* **Compito 1**
Nel brano sul futuro della tecnologia, a chi scrive viene chiesto se intende "quelle storie de I Pronipoti (The Jetsons)". Spiega in una o due frasi che cosa voleva dire chi ha posto quella domanda.
* **Compito 2**
Restituisci la parte del brano sul futuro della tecnologia che si apre con le parole contenenti "Alla svolta del" e si chiude con "nuova utopia tecnologica.".

* **Brano di partenza**
---------------

Alla svolta del millennio mi sarei aspettato un profluvio di riflessioni sul perché ci eravamo tanto ingannati sul futuro della tecnologia. Invece, quasi tutte le voci più autorevoli, di sinistra e di destra, hanno iniziato a riflettere partendo dal presupposto che noi viviamo, in un modo o in un altro, in un’inedita nuova utopia tecnologica.

    Il modo comune per affrontare quel senso di disagio che fa pensare che forse le cose non stanno così è di rimuoverlo e di convincersi che quello che avrebbe potuto succedere è proprio successo e di considerare tutto il resto una sciocchezza. “Ah, vuoi dire quelle storie de I Pronipoti (The Jetsons)?” mi hanno chiesto, come per dire, ma sono cose per bambini! Certo, ora che siamo grandi ci rendiamo conto che la visione del futuro presentata da I Pronipoti (The Jetsons) è altrettanto precisa quanto quella dell’Età della Pietra sui cartoni animati de Gli Antenati (The Flinstones).

---------------

* **Dati mostrati**
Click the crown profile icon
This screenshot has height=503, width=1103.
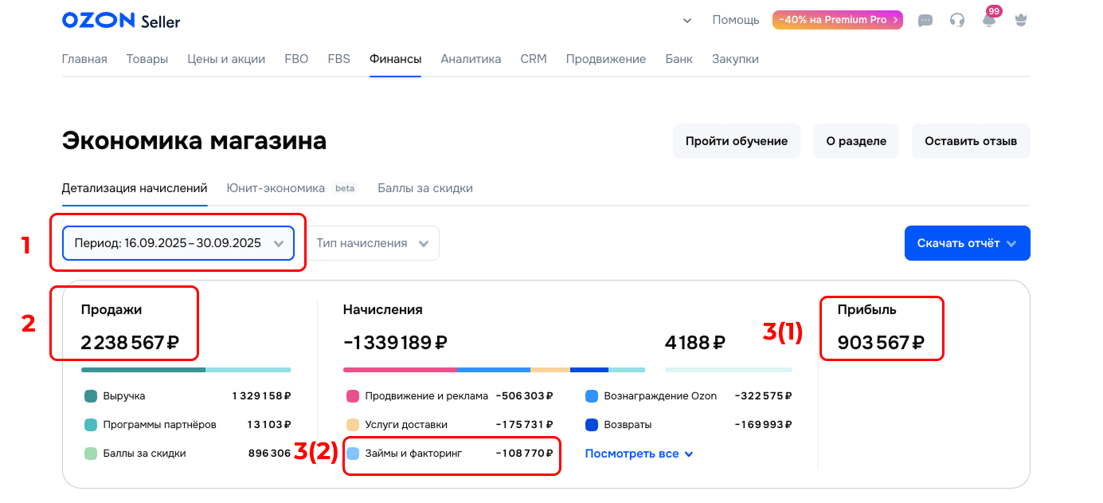pos(1021,21)

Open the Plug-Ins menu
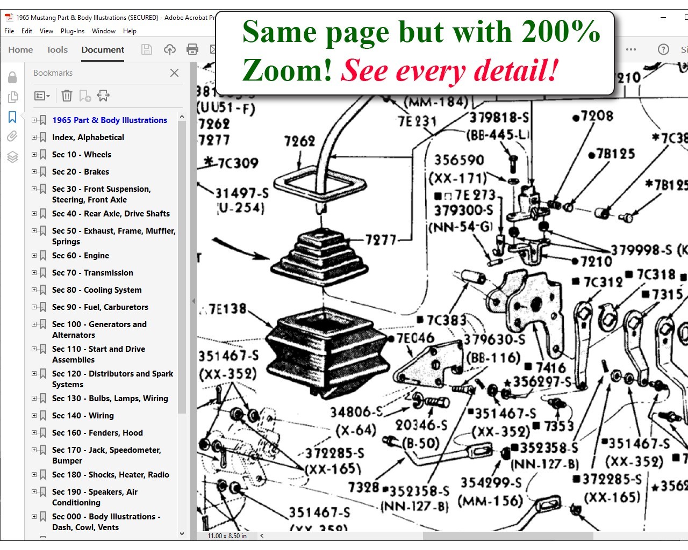[72, 31]
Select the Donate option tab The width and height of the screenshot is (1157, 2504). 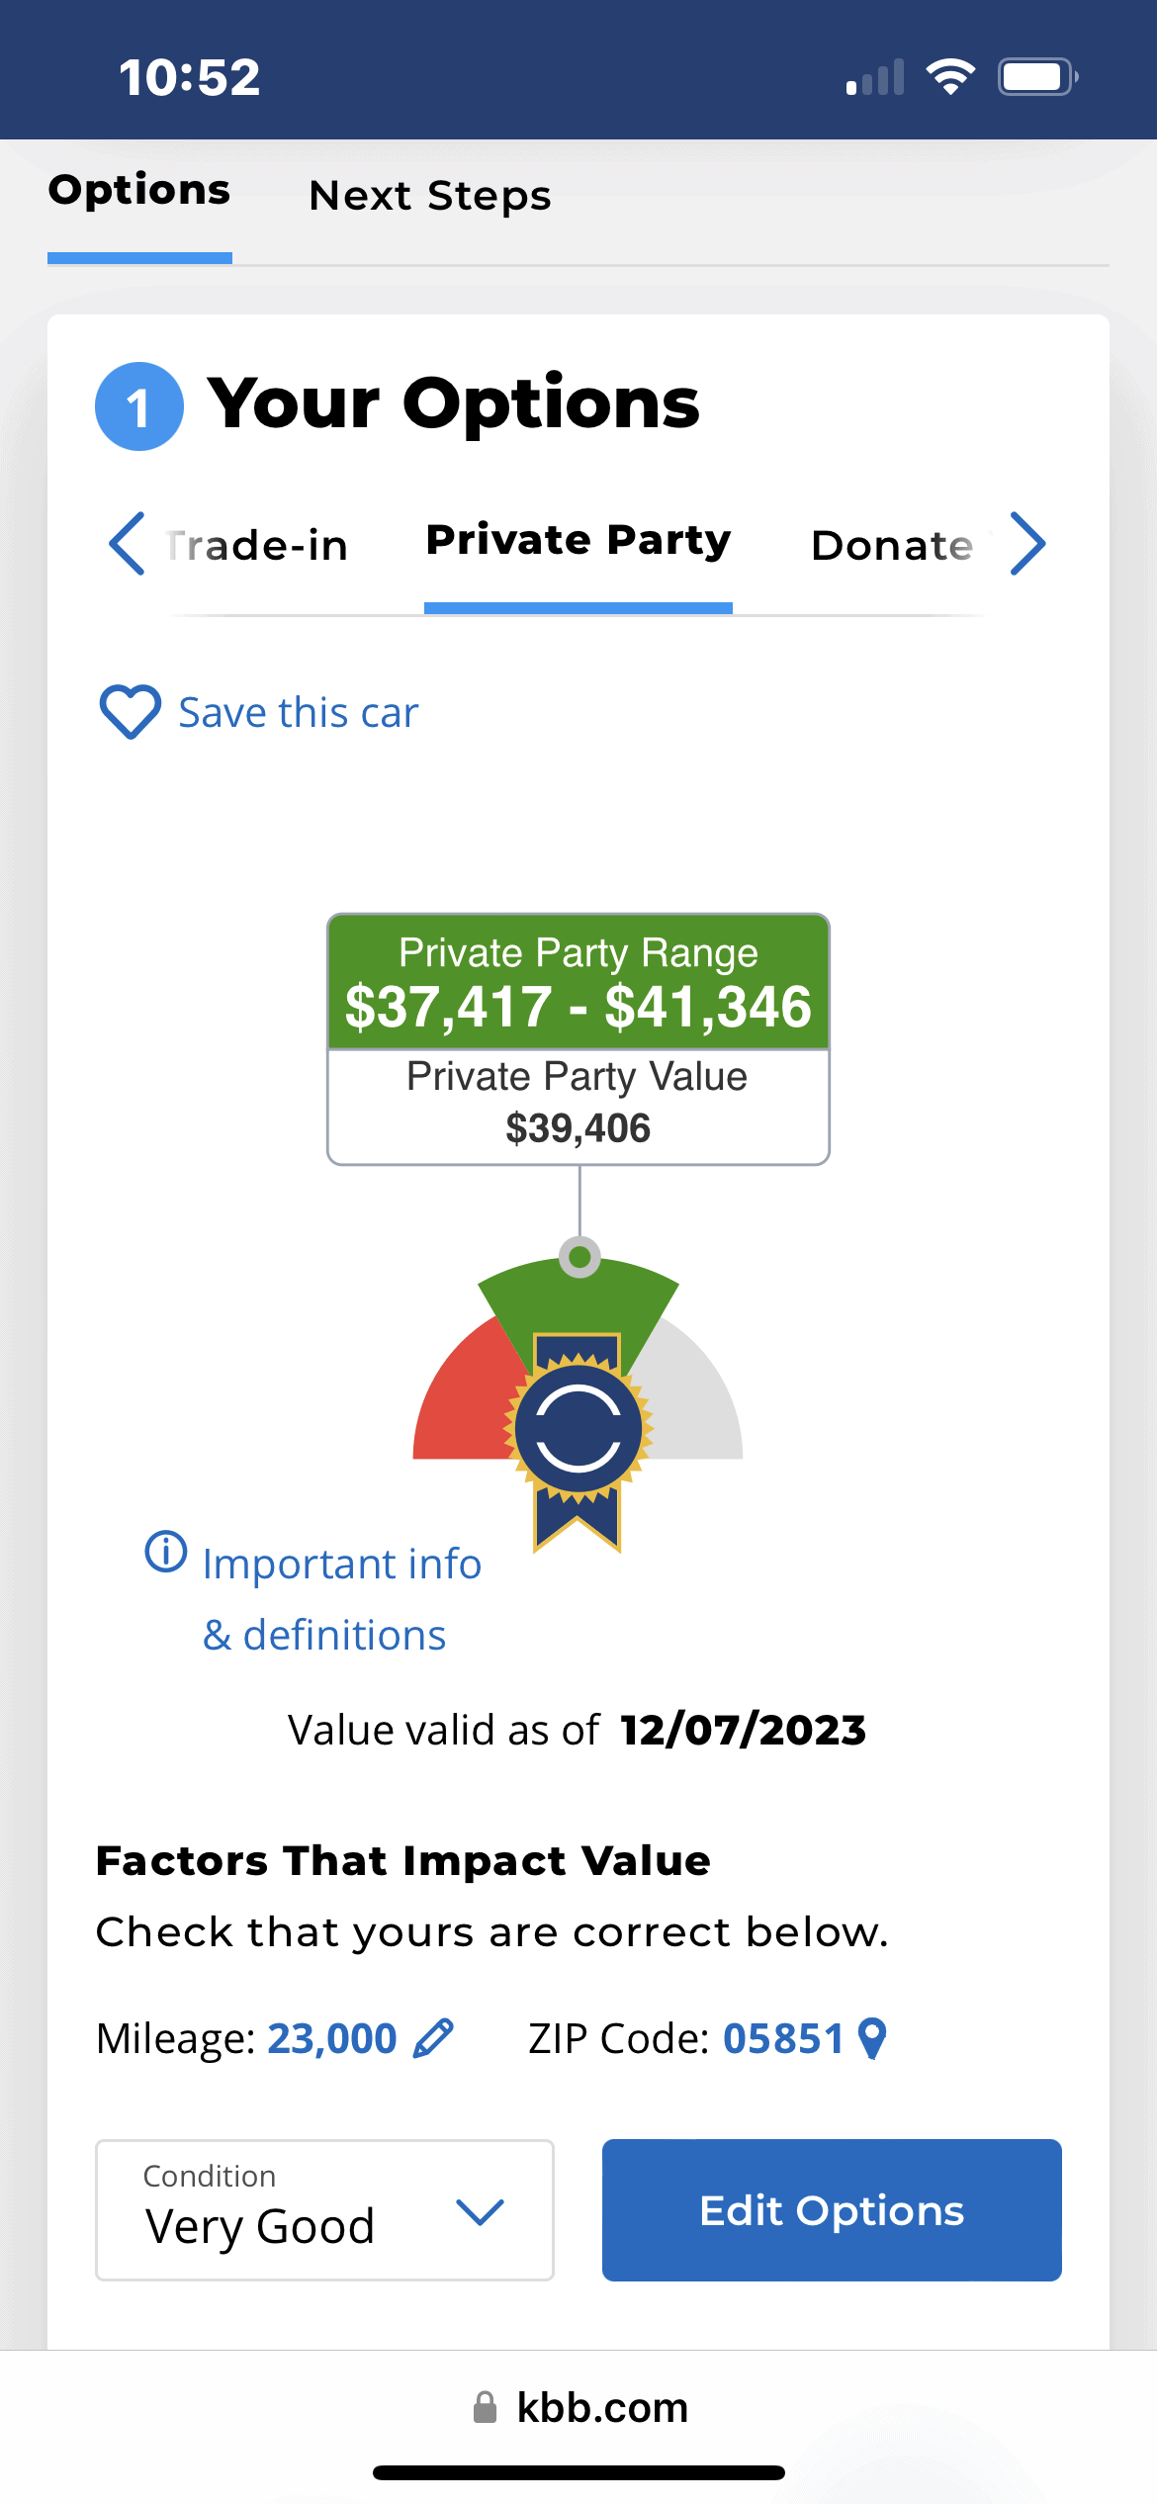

---------------

* **Risposta 1**
Con quella domanda voleva dire che sono cose per bambini. Si tratta del modo comune di affrontare il disagio: rimuoverlo, convincersi che ciò che avrebbe potuto succedere è successo e considerare tutto il resto una sciocchezza.

* **Risposta 2**
Alla svolta del millennio mi sarei aspettato un profluvio di riflessioni sul perché ci eravamo tanto ingannati sul futuro della tecnologia. Invece, quasi tutte le voci più autorevoli, di sinistra e di destra, hanno iniziato a riflettere partendo dal presupposto che noi viviamo, in un modo o in un altro, in un’inedita nuova utopia tecnologica.